Tarix Orphan was given notice that clinical testing under the company’s Investigational New Drug (IND) application for TXA127 may proceed, and the company expects to initiate a multi-site phase II safety and efficacy study in patients with DMD in early 2016 at both U.S. and European trial sites. Tarix previously has received Orphan Drug Status for TXA127 in the DMD indication in both the United States and Europe.
“Studies with TXA127 have shown significant development potential in preclinical models of Duchenne Muscular Dystrophy, Limb Girdle Muscular Dystrophy, and congenital muscular dystrophy, MDC1A and other conditions associated with the TGF-beta pathway.

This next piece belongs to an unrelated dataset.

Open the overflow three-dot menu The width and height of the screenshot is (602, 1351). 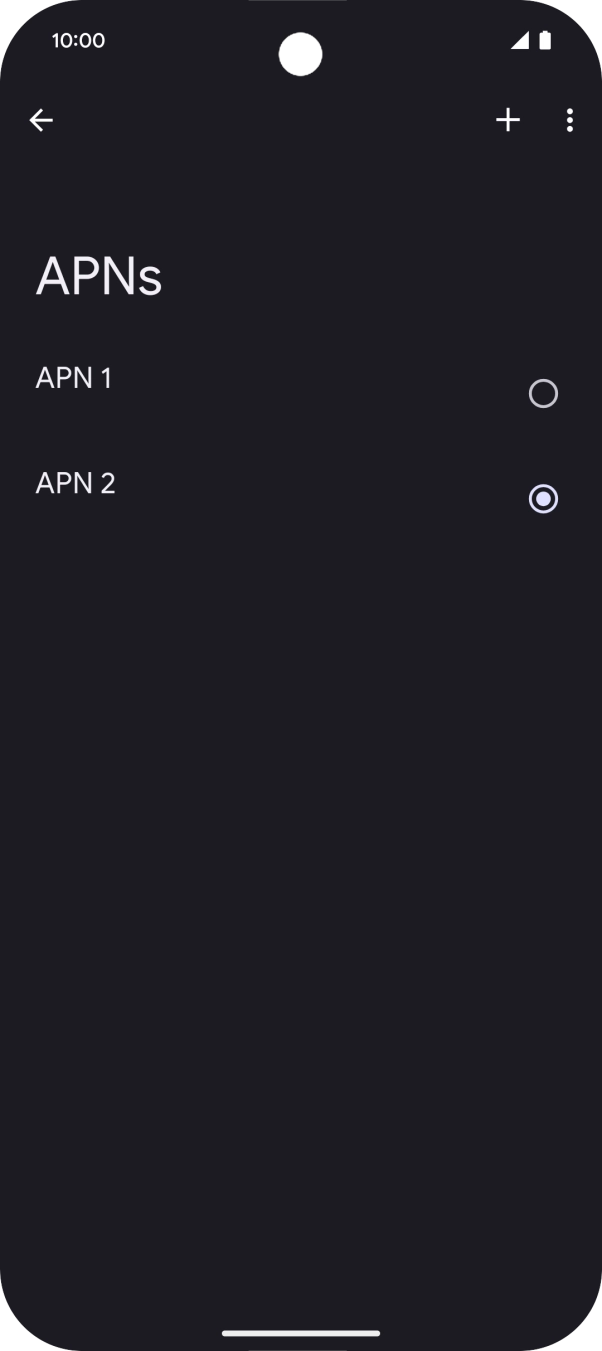(x=569, y=120)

This peptide has several biological actions and has shown positive effects in animals including reductions in muscle fibrosis, increases in muscle strength and ambulation in affected animals, as well as normalization of cardiac dysfunction,” said Tarix Orphan CEO Rick Franklin. “We look forward to beginning our multi-site international phase II study in DMD patients in early 2016. We are additionally preparing a clinical protocol for a study of TXA127 in children with congenital muscular dystrophy, and hope to initiate studies in 2016 in that indication, for which there are no current treatments.”
The planned phase II trial will be a double-blind, randomized, placebo-controlled safety and efficacy study of TXA127 in 45 ambulant patients with DMD, conducted for 48 weeks, followed by a 96-week open-label extension study. The study will be conducted at three sites in the United States and three in Europe. Endpoints for the study will include assessment of muscle quality by MRI, ambulatory assessments including the 2-Minute Walk Test, and safety assessments.